More Dying in More Places
By Stephen Tuttle | Oct. 28, 2017
Now we have combat deaths after militants supportive of the Islamic State ambushed four Green Berets in Niger. It's a good bet you, like several United States senators, didn't know we had troops in Niger. Or where it is.
Niger is the largest country in West Africa, with about 20.7 million people. Its neighbors include Libya and Algeria. There are loosely organized jihadist groups there committing random acts of violence.
We have 800 ground troops involved in counter-insurgency activities and training local troops. The “training” apparently involved trying to track down a militant leader.
Niger is not our only surprise outpost. We have troops in almost every country in Africa, 4,000 in all, training up locals all over the place. Many deployments are especially small contingents, fewer than a dozen.
Fully half that number, some 2,000 U.S. troops, are stationed in Djibouti at Camp Lemonnier, a naval expeditionary base. That's right, Djibouti. (Go ahead, use your atlas or globe, if you still have such things, and find it. Using the internet is cheating. We'll wait … .)
Find the northeast edge of Ethiopia and, tucked away on the coast, between a little strip of Eritrea and Somalia is tiny Djibouti. It's said to be a good location for “intelligence gathering” and it's at a strategic choke point between the Red Sea and the Gulf of Aden.
But we always have really good-sounding reasons for putting our troops everywhere. We're so good at it, we have troops — not counting embassy guards — in nearly 150 countries. We have them where they don't need us, like in Germany, and where they no longer want us, like in Japan. We have 27,000 in South Korea at potential risk from the maniac to their north. We have them in South America, Central America, on tiny islands in the middle of nowhere, and every place in between, except Antarctica.
We're nearly omnipresent. And nearly stretched to the breaking point. Lindsay Graham, the senator from South Carolina, says the war on terror is “moving to Africa.” That implies it's leaving someplace else. It is not. We're still fighting wars in Afghanistan and Iraq and have our military noses in the mess that is most of the rest of the Middle East. That requires significant resources, human and otherwise, from every branch of the services. Expanding to Africa will require even more.

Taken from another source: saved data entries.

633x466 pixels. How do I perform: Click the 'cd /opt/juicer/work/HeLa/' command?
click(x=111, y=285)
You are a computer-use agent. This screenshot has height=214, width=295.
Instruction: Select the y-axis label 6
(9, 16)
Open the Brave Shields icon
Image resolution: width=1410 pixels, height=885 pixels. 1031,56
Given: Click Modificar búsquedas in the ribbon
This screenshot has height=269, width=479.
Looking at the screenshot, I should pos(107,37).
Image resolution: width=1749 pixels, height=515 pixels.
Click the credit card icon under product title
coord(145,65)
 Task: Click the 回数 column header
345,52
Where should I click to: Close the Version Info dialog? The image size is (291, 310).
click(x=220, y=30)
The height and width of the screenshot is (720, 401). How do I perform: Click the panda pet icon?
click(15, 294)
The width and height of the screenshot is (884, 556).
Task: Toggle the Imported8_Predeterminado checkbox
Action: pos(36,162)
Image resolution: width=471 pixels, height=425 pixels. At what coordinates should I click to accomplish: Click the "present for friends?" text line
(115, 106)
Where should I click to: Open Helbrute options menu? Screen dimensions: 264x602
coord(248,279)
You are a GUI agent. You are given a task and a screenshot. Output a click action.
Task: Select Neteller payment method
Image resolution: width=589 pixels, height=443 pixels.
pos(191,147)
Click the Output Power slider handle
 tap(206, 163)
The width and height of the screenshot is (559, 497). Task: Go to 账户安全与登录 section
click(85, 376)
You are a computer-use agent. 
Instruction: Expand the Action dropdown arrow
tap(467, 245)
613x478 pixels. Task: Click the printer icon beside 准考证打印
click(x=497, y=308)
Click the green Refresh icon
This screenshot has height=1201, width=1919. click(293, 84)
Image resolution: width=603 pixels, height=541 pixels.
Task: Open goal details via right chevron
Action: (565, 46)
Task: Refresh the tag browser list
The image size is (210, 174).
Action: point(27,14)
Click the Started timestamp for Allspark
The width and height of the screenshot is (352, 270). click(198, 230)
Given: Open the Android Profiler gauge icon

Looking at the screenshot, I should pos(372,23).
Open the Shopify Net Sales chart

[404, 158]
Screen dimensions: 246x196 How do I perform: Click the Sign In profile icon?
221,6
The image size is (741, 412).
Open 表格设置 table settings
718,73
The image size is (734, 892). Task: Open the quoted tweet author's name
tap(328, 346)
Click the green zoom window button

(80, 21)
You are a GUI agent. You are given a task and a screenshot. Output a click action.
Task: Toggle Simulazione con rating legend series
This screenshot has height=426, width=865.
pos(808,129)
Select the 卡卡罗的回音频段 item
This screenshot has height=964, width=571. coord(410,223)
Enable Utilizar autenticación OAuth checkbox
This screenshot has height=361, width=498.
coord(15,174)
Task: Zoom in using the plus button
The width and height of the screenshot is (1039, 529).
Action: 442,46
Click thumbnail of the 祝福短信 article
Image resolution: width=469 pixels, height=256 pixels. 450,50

We're threatening war with North Korea, which requires additional deployments, particularly of naval assets, and we've even threatened military intervention in Venezuela. It all puts enormous pressure on personnel we no longer have time to adequately train and equipment we no longer have time to adequately maintain.
Our human resources aren't the only thing that shows up all over the world. We're the No. 1 arms dealer by a mile, accounting for fully a third of all global sales. It's a $70 billion a year business, and we'll sell you everything from handguns to top-of-the-line fighter jets.
Our top customer? That would be our good friends the Saudis, whose financial support of radical Islamic schools has been the incubator of all that has followed since 9/11.
We've sold so much stuff to so many countries, we now find ourselves fighting our own equipment in some places. We've inadvertently helped arm the Taliban and al Qaida, who capture U.S.-made equipment from local armies. Everywhere equipment is abandoned or stolen, it ends up being pointed back at us.
More than half a century ago, then-president Dwight Eisenhower, in his farewell address, warned us about the growing power of what he called the military-industrial complex. We ignored him.
Politicians and the massive defense industry have now created a state of perpetual war. Arms manufacturers and dealers have cleverly expanded their operations into many states, gaining the support of local politicians. The same politicians demand more and more shiny new toys, including those the military has specifically said it doesn't need.
We spend a larger portion of our budget on the war machine than any other country in the world, with the likely exception of North Korea, and arm much of the rest of the world while we're at it.
Vice President Mike Pence recently said we are committed to fighting terrorists wherever they are. That would mean even more troops and more equipment in more places since jihadist militants of one sort or another have been active in nearly two dozen countries. If we're going to invest blood and treasure in all of them, we'd better reinstate the draft and increase taxes to help pay for it all.
More troops doing more dying in more places with more equipment to fight more enemies using more arms we've sold somebody else: It doesn't seem like a very good plan.